START Data to process
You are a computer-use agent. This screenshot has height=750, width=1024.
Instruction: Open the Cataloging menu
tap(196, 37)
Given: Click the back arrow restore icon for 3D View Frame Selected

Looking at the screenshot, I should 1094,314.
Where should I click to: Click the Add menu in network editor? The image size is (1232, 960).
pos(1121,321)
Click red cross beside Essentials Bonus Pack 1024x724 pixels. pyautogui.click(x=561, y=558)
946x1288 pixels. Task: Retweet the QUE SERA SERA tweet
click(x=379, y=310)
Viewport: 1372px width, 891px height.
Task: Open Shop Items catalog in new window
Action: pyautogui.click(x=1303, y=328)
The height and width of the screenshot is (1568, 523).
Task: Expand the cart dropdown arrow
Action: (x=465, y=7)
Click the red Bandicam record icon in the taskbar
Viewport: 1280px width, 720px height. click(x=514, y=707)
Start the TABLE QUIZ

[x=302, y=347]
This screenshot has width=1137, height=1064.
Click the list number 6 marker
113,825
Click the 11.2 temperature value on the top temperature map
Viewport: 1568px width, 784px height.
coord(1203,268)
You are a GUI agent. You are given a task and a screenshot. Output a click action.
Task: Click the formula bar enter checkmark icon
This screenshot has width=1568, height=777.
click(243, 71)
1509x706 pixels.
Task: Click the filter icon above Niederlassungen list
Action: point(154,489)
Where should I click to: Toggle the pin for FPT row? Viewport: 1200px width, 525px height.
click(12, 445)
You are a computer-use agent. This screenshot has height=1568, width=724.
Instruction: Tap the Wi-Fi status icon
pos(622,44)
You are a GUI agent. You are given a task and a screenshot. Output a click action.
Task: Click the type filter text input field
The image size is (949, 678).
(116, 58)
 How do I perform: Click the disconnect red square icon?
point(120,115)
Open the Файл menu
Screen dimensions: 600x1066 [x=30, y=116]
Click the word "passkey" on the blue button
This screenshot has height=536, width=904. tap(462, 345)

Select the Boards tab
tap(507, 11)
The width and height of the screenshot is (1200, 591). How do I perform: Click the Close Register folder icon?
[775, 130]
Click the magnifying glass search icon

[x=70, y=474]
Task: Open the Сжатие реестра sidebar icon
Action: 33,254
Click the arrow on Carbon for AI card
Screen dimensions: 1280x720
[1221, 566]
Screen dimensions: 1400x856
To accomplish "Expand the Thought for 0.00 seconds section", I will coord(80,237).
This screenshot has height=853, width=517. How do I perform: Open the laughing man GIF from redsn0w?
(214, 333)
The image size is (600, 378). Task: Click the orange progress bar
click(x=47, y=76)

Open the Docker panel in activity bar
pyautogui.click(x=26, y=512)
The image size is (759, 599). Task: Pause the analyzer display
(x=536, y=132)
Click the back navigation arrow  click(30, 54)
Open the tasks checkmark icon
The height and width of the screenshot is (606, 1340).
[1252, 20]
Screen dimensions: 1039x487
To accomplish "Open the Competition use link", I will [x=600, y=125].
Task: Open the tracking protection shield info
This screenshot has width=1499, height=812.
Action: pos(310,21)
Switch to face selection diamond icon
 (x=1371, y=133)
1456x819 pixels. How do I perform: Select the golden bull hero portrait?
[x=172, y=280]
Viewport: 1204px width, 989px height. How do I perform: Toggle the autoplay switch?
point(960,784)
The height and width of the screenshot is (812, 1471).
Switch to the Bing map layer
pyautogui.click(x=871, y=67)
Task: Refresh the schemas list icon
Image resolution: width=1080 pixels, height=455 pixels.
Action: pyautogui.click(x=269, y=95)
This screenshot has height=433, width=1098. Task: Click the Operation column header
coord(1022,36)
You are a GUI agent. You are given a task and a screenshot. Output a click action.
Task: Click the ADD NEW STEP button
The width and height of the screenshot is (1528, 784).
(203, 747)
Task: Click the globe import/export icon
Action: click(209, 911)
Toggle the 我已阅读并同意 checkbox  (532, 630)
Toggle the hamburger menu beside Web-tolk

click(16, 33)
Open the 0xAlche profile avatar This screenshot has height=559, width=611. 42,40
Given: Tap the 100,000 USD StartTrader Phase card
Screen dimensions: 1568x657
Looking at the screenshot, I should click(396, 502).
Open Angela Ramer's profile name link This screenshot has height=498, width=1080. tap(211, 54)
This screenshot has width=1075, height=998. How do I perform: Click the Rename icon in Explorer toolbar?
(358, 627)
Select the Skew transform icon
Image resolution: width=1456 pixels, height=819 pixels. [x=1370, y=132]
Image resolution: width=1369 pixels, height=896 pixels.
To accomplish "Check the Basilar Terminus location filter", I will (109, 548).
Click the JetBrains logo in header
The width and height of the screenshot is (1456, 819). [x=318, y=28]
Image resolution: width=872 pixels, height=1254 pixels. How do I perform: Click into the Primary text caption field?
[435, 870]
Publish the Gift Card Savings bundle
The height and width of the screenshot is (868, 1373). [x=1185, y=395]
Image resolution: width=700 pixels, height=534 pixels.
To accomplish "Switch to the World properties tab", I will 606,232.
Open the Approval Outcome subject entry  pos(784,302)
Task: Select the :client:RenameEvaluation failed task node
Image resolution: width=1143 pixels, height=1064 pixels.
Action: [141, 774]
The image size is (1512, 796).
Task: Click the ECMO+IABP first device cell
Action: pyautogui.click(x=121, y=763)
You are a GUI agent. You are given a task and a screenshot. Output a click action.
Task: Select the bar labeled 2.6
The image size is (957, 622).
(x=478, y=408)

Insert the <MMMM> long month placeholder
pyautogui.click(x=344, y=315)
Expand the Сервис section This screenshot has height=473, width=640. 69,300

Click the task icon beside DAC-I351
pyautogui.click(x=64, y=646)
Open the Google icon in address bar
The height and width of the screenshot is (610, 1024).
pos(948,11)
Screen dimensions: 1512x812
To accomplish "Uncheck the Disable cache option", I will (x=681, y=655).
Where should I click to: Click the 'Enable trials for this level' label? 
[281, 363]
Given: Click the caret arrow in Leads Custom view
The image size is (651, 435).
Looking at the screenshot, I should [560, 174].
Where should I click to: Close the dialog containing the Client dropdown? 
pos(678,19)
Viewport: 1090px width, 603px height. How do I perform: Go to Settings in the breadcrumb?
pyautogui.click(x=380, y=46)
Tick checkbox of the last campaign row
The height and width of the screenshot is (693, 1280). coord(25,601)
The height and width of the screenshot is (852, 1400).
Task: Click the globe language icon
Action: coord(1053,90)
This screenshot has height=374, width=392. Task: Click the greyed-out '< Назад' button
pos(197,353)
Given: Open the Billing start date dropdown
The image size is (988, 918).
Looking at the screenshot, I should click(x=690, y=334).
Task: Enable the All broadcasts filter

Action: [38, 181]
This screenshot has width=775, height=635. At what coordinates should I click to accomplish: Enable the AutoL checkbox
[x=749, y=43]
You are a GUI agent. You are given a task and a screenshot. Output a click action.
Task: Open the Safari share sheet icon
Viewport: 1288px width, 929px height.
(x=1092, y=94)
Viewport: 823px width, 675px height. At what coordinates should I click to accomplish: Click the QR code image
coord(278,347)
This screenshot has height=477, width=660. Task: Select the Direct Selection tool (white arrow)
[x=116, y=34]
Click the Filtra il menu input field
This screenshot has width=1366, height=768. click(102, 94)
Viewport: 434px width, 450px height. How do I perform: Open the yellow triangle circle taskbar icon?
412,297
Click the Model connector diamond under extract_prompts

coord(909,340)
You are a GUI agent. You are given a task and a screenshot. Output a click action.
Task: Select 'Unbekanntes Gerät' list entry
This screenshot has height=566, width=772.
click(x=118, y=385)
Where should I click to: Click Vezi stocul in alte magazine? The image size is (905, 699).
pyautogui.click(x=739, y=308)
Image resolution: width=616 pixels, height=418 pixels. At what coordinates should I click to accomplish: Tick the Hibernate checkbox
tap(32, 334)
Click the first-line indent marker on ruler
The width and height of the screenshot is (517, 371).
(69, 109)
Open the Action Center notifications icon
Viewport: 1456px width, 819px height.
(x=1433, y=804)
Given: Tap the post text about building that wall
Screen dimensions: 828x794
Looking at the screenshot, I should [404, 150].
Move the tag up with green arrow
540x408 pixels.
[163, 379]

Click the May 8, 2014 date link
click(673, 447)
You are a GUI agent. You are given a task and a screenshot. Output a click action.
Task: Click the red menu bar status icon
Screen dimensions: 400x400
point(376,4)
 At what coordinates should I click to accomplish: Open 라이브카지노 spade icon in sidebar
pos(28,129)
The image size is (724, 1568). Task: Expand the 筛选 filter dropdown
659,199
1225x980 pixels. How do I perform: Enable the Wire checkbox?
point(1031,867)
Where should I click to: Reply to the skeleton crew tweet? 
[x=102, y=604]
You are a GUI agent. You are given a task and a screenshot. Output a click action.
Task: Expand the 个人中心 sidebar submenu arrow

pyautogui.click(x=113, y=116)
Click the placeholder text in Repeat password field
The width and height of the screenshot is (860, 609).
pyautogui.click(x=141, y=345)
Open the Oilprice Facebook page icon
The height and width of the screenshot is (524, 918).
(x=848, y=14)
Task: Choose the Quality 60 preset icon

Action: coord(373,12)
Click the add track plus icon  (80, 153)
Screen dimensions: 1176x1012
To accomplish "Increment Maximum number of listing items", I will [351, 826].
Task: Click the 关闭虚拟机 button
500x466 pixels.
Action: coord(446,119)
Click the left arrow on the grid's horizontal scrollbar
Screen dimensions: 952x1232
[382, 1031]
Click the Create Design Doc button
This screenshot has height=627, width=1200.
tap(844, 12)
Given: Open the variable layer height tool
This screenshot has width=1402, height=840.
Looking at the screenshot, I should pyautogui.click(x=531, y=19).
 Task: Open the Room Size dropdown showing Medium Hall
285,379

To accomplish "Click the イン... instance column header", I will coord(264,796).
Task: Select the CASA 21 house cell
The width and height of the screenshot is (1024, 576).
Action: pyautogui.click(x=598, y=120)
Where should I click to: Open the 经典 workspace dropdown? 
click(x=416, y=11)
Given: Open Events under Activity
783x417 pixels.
END Data to process
Display each line of the records that contains the word "profile".

Open the 0xAlche profile avatar This screenshot has height=559, width=611. 42,40
Open Angela Ramer's profile name link This screenshot has height=498, width=1080. tap(211, 54)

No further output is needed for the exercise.